Report: Timberwolves, Anthony Bennett talking buyout
Anthony Bennett played well for Canada this summer — he averaged 7.6 points per game on 64.7 percent shooting, plus pulled down 5.4 rebounds a game in the FIBA Americas tournament. He had some quality games in the run-up to the tournament as well.
But that doesn’t easily translate to playing well in the NBA — and the Timberwolves aren’t going to wait around to find out if it’s going to this time.
Bennett and the Timberwolves are talking buyout, reports Adrian Wojnarowski of Yahoo Sports.
Yahoo Sources: Minnesota progressing on contract buyout with former No. 1 pick Anthony Bennett. He would be free agent if clears waivers.— Adrian Wojnarowski (@wojespn) September 21, 2015
Bennett is owed $5.8 million this season, with a team option for $7.3 million next season (part of his rookie contract). The Timberwolves need to buy one of their players out, they have 16 guaranteed contracts currently and can only carry 15 when the season starts.
This news comes just days after Timberwolves owner Glen Taylor said he thought Bennett would remain on the team. Minnesota had tried to trade Bennet before, but there were no takers. Minnesota got Bennett from Cleveland in the Kevin Love trade (remember the Timberwolves tried to spin it as “we got two No. 1 picks for Love, although all they really wanted was Andrew Wiggins). The Cavaliers took Bennett with the No. 1 pick in the 2013 draft in a surprise move (most teams had him ranked between eighth and out of the lottery).

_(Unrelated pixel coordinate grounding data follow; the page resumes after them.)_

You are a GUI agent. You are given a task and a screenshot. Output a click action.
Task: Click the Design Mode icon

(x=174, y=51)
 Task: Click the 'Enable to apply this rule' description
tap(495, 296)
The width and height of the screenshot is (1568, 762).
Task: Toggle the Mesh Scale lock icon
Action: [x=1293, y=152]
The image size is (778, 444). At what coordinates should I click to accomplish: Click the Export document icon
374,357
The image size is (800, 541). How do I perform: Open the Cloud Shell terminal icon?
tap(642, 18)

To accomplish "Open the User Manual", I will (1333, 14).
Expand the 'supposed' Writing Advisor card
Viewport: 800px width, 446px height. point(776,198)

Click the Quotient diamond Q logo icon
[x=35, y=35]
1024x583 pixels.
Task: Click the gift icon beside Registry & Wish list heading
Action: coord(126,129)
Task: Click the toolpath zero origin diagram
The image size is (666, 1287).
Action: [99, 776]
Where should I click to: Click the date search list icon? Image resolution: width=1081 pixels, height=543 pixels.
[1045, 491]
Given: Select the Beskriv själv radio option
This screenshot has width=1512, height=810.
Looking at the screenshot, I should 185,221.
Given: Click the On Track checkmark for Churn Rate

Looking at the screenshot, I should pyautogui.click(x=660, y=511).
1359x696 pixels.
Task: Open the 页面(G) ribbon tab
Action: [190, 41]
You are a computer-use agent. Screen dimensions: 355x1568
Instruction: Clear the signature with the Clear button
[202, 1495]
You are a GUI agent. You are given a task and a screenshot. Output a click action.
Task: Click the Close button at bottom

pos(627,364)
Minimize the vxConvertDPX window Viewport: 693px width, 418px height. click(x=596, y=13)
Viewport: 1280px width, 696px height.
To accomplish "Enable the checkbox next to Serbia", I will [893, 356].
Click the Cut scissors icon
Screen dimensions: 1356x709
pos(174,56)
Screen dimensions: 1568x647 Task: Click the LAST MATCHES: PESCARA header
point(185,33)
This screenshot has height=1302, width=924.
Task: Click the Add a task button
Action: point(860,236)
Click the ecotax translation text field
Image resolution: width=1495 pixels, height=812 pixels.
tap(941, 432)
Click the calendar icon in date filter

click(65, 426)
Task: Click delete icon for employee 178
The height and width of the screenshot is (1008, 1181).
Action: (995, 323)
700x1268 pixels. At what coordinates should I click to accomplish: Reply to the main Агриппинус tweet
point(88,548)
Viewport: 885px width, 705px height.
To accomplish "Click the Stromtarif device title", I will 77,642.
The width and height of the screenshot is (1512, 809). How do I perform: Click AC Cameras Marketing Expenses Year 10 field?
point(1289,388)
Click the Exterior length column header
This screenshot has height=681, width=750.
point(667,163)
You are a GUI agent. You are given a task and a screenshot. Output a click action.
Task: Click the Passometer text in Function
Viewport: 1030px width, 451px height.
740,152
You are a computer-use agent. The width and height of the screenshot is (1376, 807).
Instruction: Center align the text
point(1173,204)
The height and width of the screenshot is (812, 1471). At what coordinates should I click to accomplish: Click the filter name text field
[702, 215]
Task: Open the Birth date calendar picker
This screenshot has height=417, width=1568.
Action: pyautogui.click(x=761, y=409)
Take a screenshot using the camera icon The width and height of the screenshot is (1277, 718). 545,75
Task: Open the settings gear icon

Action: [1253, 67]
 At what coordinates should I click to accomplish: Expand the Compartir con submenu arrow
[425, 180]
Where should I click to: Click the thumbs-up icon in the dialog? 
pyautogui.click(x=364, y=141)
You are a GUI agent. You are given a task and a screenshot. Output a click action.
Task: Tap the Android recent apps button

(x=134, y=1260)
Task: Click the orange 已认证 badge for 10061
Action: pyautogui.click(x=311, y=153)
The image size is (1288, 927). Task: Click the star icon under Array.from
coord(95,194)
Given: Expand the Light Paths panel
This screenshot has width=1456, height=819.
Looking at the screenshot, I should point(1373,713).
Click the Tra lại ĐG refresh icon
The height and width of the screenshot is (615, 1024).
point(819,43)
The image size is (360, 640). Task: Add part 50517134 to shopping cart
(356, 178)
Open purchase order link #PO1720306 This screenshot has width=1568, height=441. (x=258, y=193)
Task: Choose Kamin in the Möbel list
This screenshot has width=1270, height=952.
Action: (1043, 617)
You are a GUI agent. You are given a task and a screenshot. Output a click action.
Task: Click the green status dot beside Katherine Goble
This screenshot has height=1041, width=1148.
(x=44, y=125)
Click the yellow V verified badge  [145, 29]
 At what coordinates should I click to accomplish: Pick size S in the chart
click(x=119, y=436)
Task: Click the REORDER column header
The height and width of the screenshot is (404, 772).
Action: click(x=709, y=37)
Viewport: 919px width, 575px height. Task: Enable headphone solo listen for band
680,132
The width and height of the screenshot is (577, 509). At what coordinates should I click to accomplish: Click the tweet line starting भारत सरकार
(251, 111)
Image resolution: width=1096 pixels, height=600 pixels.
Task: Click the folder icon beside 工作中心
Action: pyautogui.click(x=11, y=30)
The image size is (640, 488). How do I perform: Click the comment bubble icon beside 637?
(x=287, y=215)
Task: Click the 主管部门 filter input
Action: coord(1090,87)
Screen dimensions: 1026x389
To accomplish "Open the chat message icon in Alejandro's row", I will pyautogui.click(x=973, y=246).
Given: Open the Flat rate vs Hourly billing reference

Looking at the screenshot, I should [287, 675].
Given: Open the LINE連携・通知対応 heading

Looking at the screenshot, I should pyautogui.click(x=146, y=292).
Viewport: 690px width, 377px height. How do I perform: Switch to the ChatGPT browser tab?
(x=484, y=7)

Minnesota is stacked up front. They have a five-man big rotation already of Karl-Anthony Towns, Kevin Garnett, Gorgui Dieng, Nikola Pekovic, and Adreian Payne. They don’t need Bennett.
But some team should give him a shot. Bennett is just 22 and entering his third NBA season, and while he’s never going to be a star it is possible he could develop into a solid rotation player. Maybe. He’s shown flashes of quality play before — 2014 Summer League, for example — but he hasn’t been able to sustain that into the NBA regular season. He also hasn’t been healthy until recently, which impacted is conditioning (one of the bigger issues surrounding Bennett).
Canadian national team coach Jay Triano gave Bennett excellent advice — simplify the game, find a thing or two you’re good at and focus on doing those things exceptionally well. Bennett is athletic, long, and can run the floor, but all of his skill still need polishing. In the right developmental setting, maybe he can step up his game. It would be a roll of the dice, but one worth taking.
But that is apparently not going to be in Minnesota.